Study finds small, mostly-male schools are less likely to have sexual assault policies
April 20, 2017
A new research paper highlights the wide variation in definitions of consent at universities across the United States.
According to Sarah Treves-Kagan, MPH, a doctoral student in the Department of Health Behavior at the UNC Gillings School of Global Public Health and co-author of the study, most colleges and universities (93 percent) do have a policy against sexual assault, many of which (87.6 percent) define consent. Some schools, however, have significantly more comprehensive definitions than others.
“Consent lies at the crux of clearly defining sex versus sexual assault,” Treves-Kagan said. “Using explicit definitions is a critical step in addressing sexual assault on college campuses.”
The full article, titled “Sexual Assault Policies and Consent Definitions: A Nationally Representative Investigation of United States Colleges and Universities,” was published online April 17 by the Journal of School Violence. The student-led research was an interdisciplinary project conducted by student and faculty members of UNC’s Gender Based Violence Research Group (GBVRG).
The study assessed 995 college and university websites to identify the types of schools that are less likely to have sexual assault policies or consent definitions in place. These institutions included several smaller, private universities and universities with a majority of male students.
The GBVRG research team hopes the results will help direct future efforts to expand the number of universities that have clear sexual assault policies and consent definitions on the books.
“There is still a lot to learn about how to craft the best policies to reduce the prevalence of sexual violence on college campuses,” Treves-Kagan said. “A critical component of improving these policies will be to continue collecting data about sexual assault on college campuses and examining trends over time.”

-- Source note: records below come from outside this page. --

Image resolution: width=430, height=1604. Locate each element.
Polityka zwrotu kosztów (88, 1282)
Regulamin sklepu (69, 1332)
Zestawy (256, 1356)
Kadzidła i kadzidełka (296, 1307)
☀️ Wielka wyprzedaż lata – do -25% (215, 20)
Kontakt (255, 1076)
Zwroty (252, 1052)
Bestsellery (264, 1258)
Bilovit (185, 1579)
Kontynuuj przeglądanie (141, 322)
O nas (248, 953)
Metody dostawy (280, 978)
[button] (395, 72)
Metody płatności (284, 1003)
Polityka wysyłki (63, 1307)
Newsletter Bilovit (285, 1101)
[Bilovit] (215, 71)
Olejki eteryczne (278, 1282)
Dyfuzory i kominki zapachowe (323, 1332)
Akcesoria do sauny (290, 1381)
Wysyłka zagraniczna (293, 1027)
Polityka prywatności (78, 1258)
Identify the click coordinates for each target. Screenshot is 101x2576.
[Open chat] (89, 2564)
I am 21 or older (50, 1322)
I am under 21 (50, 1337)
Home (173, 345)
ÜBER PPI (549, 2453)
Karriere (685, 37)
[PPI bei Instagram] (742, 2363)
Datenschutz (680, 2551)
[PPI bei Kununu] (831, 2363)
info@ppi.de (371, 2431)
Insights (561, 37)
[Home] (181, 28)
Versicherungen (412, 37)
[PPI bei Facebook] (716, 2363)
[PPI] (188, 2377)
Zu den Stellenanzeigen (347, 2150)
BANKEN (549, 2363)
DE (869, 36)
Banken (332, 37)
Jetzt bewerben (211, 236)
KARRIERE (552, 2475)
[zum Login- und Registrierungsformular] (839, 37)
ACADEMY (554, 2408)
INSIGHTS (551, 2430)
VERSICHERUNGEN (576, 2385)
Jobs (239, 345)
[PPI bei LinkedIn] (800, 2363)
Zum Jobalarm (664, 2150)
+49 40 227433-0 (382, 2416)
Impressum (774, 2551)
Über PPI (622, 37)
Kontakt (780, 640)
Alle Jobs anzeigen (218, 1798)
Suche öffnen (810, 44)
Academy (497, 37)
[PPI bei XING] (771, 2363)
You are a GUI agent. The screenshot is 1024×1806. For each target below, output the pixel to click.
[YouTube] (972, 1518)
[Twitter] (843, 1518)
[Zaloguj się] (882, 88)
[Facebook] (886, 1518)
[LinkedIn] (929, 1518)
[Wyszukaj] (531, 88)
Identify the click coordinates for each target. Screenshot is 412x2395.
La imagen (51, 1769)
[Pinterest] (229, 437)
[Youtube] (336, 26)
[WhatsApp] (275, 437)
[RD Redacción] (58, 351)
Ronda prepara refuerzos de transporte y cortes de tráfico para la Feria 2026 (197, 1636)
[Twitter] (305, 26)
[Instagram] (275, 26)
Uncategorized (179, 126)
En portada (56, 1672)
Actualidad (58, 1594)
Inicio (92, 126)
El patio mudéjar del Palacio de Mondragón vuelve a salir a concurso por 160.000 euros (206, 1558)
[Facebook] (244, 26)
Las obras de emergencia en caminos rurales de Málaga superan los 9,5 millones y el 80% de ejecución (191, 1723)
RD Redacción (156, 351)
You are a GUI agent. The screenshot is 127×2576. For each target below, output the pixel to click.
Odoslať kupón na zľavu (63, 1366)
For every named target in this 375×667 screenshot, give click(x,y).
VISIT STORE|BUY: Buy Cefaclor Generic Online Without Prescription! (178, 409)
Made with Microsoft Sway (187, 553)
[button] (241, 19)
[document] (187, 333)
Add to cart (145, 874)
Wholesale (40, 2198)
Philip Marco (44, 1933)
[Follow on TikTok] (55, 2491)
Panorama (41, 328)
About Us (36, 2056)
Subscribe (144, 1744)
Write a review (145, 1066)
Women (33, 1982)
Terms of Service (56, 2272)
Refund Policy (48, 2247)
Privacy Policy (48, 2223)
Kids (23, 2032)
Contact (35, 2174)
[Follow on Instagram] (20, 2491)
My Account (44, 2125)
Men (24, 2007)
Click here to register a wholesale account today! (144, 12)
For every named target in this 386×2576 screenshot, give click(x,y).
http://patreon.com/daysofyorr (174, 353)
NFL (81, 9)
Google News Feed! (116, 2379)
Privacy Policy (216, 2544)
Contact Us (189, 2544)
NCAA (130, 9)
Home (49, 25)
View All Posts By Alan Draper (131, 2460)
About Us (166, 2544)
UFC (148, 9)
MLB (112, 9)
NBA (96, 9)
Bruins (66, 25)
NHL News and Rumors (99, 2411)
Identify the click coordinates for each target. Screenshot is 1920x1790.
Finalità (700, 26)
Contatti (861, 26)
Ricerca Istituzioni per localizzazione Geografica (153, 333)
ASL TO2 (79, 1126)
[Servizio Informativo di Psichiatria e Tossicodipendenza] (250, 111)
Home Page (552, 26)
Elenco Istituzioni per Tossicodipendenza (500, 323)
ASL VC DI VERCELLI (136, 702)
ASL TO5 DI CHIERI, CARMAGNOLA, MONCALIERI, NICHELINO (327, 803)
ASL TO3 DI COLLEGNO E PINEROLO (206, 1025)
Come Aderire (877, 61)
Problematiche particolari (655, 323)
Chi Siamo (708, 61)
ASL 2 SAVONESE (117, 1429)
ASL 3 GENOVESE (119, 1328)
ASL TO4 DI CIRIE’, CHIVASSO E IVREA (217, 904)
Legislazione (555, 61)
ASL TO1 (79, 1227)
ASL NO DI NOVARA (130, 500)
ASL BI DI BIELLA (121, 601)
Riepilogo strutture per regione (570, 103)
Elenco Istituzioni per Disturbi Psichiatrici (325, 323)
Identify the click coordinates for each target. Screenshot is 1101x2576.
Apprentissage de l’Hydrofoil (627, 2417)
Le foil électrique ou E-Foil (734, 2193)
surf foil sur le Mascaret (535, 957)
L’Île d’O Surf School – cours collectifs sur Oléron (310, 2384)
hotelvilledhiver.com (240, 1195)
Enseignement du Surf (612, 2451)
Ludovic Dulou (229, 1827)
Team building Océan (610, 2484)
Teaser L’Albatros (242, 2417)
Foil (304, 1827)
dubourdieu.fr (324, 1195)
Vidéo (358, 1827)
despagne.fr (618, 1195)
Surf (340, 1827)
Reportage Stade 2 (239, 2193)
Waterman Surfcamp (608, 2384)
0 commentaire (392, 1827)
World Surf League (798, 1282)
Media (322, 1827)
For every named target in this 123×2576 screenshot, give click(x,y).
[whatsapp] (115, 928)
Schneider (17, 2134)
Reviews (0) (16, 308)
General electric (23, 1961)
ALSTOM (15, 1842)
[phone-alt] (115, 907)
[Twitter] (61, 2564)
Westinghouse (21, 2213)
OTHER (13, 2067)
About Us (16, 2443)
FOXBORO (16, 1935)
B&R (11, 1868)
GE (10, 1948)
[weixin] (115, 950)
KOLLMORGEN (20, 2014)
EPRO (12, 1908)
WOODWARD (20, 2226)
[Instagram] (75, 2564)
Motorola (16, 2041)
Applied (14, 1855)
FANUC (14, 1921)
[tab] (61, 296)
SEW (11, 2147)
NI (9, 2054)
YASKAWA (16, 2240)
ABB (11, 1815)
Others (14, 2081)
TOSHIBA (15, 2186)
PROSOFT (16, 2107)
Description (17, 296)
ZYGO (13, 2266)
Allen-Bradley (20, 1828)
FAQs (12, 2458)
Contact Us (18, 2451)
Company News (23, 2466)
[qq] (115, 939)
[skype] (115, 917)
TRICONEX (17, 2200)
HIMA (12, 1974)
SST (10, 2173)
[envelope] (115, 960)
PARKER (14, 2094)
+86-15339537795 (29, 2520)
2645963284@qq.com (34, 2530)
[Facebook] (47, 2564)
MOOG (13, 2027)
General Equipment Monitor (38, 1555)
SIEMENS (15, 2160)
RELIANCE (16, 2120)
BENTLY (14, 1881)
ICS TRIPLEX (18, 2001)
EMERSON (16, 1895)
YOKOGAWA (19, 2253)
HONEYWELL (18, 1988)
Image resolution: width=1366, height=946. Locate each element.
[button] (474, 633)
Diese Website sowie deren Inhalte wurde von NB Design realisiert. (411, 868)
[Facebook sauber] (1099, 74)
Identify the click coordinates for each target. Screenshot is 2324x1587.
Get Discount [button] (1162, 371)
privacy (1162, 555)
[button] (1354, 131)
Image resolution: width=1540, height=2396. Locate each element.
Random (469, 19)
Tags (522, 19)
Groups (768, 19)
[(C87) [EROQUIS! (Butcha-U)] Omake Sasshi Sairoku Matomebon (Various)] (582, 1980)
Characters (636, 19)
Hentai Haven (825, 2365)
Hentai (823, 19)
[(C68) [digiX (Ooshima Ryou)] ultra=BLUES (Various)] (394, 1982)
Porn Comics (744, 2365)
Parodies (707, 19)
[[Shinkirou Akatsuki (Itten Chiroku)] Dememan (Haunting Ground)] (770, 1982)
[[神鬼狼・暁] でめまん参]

The article’s first author is Laurie Graham, MSW, a student in UNC’s School of Social Work. Additional co-authors from the Gillings School include Kathryn E. Moracco, PhD, and J. Michael Bowling, PhD, in the Department of Health Behavior; Erin P. Magee, MPH, and Sandra L. Martin, PhD, in the Department of Maternal and Child Health; and Stephanie M. DeLong, MPH, in the Department of Epidemiology. Other co-authors represent UNC’s School of Social Work, the Injury Prevention Research Center and RTI International.